### AUSGEWÄHLTER AUSZUG
● ● ● ●

Tierversuche haben zu vielen wissenschaftlichen Errungenschaften geführt. Gleichzeitig werden sie an fühlenden und leidenden Lebewesen durchgeführt, sodass eine kritische Reflexion des Einsatzes von Versuchstieren eine Grundvoraussetzung sein muss.
Viele Grüße!
Gerald Übelnahm (Dienstag, 05 März 2024 09:25)
Ja, muß man denn in diesem Lande alles bürokratisch und penibel regeln? Die bisherigen Gesetze reichen doch
völlig aus, um extreme Dinge auszuschließen. Das wäre doch mal ein Feld für den Verbund "Wissenschaftsfreiheit".
Edith Riedel (Donnerstag, 07 März 2024 14:29)
@zu extrem: "Wenn man die oben genannte Bestimmung so streng auslegt, wie Sie das in Ihrem Artikel tun, würde dies auch zu einem Verbot der Fleischindustrie führen, wovon wir nicht ausgehen können."
Es geht ja gar nicht darum, dass die Novelle zu einem Verbot von Tierversuchen führt. Es geht darum, dass durch die Novelle eine noch stärkere Drohkulisse aufgebaut wird für Wissenschaftler*innen, die aufgrund der Schwammigkeit der Begriffe und der Unsicherheit ihrer Auslegung dazu führen wird, dass die Beantragungs- und Genehmigungsprozesse für Tierversuche sich unverhältnismäßig in die Länge ziehen, administrative Hürden immer höher werden, und am Ende viele Studien nicht durchgeführt werden, weil die einzelnen Wissenschaftler*innen oder auch ganze Einrichtungen weder die Zeit noch die juristische Expertise haben, diesen Prozess immer wieder zu durchlaufen. Der Vergleich mit der Fleischindustrie hinkt im übrigen, da die Fleischindustrie mit sehr viel schlagkräftigeren Rechtsabteilungen besser aufgestellt ist, als jede Hochschule, oder auch die außeruniversitären Forschungseinrichtungen.

● ● ● ●

### ZIEL DER ÜBUNG
Schreibe die Diskussion über Tierversuche oben im Anschluss an ihren letzten Satz weiter.

[Einträge des Datensatzes]
● ● ● ●

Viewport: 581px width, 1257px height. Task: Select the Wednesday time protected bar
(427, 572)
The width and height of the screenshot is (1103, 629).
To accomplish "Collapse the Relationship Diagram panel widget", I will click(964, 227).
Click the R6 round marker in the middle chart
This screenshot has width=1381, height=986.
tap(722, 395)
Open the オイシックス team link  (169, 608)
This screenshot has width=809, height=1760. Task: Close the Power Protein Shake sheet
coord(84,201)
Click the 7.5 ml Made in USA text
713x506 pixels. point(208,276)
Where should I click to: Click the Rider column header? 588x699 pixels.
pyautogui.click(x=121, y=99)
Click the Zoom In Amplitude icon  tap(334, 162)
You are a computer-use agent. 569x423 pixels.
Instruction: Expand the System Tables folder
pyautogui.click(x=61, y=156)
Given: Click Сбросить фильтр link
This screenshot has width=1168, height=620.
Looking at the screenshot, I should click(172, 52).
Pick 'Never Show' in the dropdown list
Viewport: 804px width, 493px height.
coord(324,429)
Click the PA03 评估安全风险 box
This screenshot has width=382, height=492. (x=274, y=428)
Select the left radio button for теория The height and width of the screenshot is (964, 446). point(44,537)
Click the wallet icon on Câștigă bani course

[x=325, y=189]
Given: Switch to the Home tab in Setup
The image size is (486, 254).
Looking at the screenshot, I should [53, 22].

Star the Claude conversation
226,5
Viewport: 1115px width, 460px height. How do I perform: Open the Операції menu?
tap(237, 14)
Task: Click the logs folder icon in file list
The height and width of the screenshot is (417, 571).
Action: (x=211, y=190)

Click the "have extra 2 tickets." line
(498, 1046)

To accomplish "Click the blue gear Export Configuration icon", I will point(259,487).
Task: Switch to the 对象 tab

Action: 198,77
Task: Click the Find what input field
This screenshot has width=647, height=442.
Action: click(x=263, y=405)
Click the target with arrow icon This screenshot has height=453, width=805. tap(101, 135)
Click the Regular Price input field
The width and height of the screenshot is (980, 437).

● ● ● ●

### ERGEBNIS
Claudia Rödel (Donnerstag, 07 März 2024 14:56)
Wer schon einmal einen Tierversuchantrag geschrieben hat weiß, dass der Aufwand bereits jetzt so hoch ist, dass dieser zum Hindernis des eigentlichen Antragsgegenstandes geworden ist. Leider hat Deutschland als Wissenschaftsstandort schon jetzt den Anschluss verloren, jedenfalls wenn es um biomedizinische Forschung geht. Das Böse Erwachen kommt dann in 20 Jahren, wenn alle Forschenden und die Pharmaindustrie gleich mit ins Ausland abgewandert sind und wir unsere medizinische Versorgung teuer einkaufen müssen. Research Wonderland... oder hoffen wir dann nur noch auf Wunder?